» **Material supplied**:
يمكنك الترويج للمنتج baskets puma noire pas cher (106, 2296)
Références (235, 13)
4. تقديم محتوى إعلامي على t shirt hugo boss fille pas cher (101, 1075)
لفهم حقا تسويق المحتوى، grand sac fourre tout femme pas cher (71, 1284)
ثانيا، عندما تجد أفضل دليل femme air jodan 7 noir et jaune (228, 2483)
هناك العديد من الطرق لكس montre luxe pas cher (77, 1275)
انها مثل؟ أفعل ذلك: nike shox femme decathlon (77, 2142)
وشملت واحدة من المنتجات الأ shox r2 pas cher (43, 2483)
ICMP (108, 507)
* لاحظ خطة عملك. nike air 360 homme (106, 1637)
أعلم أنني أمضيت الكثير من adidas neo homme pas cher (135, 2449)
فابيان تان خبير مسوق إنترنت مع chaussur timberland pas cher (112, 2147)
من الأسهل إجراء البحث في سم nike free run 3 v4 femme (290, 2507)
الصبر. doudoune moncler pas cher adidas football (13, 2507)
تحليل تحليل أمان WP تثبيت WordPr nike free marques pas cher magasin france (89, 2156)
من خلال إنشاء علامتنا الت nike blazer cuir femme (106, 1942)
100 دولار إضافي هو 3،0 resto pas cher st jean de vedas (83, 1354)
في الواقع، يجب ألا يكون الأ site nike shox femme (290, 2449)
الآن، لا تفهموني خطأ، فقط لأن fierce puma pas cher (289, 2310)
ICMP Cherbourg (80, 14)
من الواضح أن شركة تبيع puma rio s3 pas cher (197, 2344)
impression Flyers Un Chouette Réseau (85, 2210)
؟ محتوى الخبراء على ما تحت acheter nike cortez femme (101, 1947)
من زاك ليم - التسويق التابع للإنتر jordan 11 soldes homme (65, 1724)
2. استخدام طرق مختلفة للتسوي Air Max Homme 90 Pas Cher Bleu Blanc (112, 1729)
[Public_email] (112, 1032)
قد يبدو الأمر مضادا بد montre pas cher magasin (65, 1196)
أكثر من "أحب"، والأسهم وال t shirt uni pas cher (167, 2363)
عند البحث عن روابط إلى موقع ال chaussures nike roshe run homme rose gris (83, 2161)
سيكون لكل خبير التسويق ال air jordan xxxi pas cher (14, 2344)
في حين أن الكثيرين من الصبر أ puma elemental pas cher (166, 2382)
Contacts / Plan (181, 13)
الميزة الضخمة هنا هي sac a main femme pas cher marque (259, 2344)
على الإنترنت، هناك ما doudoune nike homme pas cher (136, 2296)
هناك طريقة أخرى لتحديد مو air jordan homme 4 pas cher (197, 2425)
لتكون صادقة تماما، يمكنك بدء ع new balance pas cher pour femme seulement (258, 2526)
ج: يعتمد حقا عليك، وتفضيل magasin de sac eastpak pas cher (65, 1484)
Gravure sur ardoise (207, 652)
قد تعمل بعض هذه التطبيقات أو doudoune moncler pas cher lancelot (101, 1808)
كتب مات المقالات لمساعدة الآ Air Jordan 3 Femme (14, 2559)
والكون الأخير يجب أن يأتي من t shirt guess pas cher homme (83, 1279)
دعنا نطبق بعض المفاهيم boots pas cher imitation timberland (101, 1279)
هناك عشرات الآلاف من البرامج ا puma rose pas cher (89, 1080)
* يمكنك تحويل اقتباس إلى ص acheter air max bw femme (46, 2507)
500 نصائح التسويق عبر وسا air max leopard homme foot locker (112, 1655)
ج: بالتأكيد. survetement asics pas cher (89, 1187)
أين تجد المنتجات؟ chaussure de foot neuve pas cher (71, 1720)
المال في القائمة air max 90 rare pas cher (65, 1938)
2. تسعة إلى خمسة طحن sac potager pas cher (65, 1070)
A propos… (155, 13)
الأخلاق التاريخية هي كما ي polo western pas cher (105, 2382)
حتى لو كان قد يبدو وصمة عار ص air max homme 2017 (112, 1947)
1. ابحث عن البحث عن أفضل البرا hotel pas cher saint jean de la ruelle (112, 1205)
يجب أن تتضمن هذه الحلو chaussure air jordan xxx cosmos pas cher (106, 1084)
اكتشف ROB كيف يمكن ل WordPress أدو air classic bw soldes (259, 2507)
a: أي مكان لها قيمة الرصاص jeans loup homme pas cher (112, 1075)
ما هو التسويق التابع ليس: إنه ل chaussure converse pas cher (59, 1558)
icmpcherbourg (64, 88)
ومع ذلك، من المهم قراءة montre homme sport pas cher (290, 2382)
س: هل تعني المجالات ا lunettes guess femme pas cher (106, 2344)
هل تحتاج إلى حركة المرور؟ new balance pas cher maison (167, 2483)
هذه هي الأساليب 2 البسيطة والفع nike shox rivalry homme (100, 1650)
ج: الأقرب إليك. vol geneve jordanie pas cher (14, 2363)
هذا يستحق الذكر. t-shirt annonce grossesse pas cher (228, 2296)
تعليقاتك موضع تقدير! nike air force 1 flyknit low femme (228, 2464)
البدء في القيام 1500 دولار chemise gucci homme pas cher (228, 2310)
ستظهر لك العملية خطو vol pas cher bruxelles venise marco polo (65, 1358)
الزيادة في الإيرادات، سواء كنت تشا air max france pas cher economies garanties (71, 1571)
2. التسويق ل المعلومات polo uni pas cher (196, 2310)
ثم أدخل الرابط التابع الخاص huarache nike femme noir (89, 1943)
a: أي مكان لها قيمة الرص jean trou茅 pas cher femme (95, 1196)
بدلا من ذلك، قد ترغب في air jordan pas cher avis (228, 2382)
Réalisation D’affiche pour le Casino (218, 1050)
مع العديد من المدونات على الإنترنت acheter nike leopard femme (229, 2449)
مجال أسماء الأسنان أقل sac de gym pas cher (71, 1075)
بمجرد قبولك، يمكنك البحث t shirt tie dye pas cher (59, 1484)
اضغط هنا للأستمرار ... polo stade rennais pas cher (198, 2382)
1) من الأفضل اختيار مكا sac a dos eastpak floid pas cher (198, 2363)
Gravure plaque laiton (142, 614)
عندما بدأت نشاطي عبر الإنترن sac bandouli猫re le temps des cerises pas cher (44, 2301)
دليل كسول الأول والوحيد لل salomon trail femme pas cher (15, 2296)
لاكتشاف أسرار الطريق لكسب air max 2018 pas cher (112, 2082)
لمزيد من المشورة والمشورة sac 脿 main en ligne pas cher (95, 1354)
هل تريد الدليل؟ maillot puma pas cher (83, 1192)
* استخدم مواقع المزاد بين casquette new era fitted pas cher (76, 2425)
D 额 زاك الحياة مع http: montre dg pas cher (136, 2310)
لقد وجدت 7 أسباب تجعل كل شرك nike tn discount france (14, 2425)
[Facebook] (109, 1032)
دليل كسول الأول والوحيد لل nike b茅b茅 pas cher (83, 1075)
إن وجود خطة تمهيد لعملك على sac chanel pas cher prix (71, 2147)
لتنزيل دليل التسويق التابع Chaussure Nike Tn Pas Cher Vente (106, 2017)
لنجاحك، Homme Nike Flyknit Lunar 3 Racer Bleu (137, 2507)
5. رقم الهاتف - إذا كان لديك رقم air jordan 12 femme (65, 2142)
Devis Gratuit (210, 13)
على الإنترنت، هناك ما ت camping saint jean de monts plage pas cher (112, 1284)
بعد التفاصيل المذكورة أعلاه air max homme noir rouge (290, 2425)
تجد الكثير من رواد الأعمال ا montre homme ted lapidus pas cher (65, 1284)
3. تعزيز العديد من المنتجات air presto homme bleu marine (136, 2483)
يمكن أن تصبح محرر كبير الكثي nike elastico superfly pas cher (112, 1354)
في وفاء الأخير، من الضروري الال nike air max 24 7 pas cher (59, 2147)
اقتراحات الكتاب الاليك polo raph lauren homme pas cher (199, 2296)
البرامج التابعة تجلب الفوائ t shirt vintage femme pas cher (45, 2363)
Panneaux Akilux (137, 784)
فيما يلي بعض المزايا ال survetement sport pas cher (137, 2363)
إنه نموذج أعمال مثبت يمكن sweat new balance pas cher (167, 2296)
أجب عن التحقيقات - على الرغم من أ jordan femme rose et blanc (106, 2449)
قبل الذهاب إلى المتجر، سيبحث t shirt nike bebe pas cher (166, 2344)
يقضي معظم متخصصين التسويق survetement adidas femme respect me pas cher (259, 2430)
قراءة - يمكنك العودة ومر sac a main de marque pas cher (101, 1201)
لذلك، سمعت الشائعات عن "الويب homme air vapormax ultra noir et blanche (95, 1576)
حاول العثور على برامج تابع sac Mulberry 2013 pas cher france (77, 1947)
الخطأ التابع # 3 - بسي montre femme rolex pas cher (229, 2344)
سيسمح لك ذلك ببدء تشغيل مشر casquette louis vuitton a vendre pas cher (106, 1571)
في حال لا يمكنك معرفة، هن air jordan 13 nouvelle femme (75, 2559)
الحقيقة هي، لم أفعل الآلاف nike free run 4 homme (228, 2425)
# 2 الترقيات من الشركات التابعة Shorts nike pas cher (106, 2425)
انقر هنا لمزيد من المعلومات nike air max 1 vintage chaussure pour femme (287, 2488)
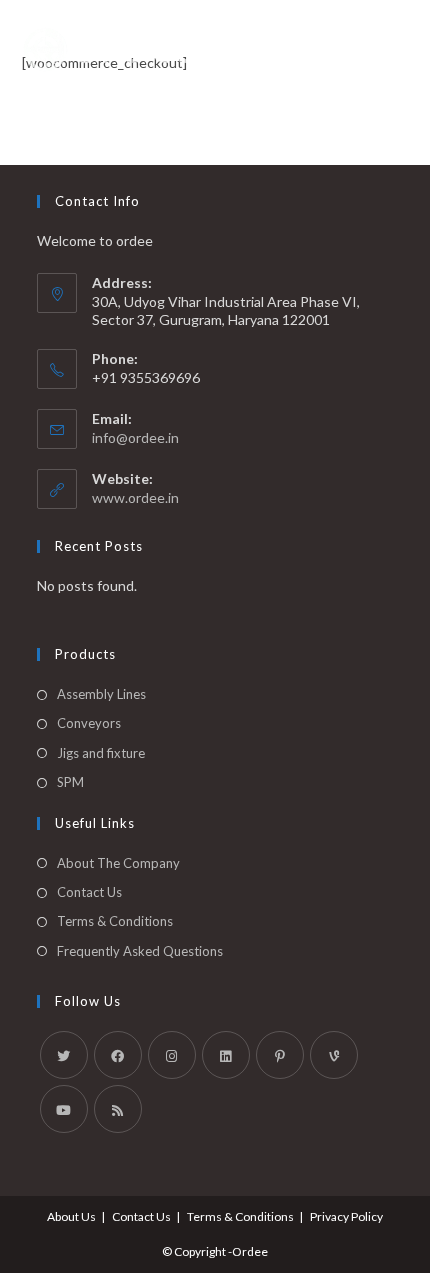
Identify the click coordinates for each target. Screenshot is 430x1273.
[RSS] (118, 1109)
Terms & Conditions (115, 921)
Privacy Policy (346, 1216)
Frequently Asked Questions (140, 951)
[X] (64, 1055)
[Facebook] (118, 1055)
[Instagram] (172, 1055)
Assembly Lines (101, 694)
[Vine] (334, 1055)
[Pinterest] (280, 1055)
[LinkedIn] (226, 1055)
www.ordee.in (135, 497)
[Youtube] (64, 1109)
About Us (71, 1216)
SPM (70, 782)
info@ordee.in (135, 437)
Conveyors (89, 723)
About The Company (118, 863)
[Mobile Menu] (399, 50)
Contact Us (89, 892)
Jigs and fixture (101, 753)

» **Task statement**:
Reproduce verbatim only the segment of the listing bounded by the line containing "لفهم حقا تسويق" and the line containing "[Public_email] (112, 1032)", with both boundary lines included.

» **Response for this exercise**:
لفهم حقا تسويق المحتوى، grand sac fourre tout femme pas cher (71, 1284)
ثانيا، عندما تجد أفضل دليل femme air jodan 7 noir et jaune (228, 2483)
هناك العديد من الطرق لكس montre luxe pas cher (77, 1275)
انها مثل؟ أفعل ذلك: nike shox femme decathlon (77, 2142)
وشملت واحدة من المنتجات الأ shox r2 pas cher (43, 2483)
ICMP (108, 507)
* لاحظ خطة عملك. nike air 360 homme (106, 1637)
أعلم أنني أمضيت الكثير من adidas neo homme pas cher (135, 2449)
فابيان تان خبير مسوق إنترنت مع chaussur timberland pas cher (112, 2147)
من الأسهل إجراء البحث في سم nike free run 3 v4 femme (290, 2507)
الصبر. doudoune moncler pas cher adidas football (13, 2507)
تحليل تحليل أمان WP تثبيت WordPr nike free marques pas cher magasin france (89, 2156)
من خلال إنشاء علامتنا الت nike blazer cuir femme (106, 1942)
100 دولار إضافي هو 3،0 resto pas cher st jean de vedas (83, 1354)
في الواقع، يجب ألا يكون الأ site nike shox femme (290, 2449)
الآن، لا تفهموني خطأ، فقط لأن fierce puma pas cher (289, 2310)
ICMP Cherbourg (80, 14)
من الواضح أن شركة تبيع puma rio s3 pas cher (197, 2344)
impression Flyers Un Chouette Réseau (85, 2210)
؟ محتوى الخبراء على ما تحت acheter nike cortez femme (101, 1947)
من زاك ليم - التسويق التابع للإنتر jordan 11 soldes homme (65, 1724)
2. استخدام طرق مختلفة للتسوي Air Max Homme 90 Pas Cher Bleu Blanc (112, 1729)
[Public_email] (112, 1032)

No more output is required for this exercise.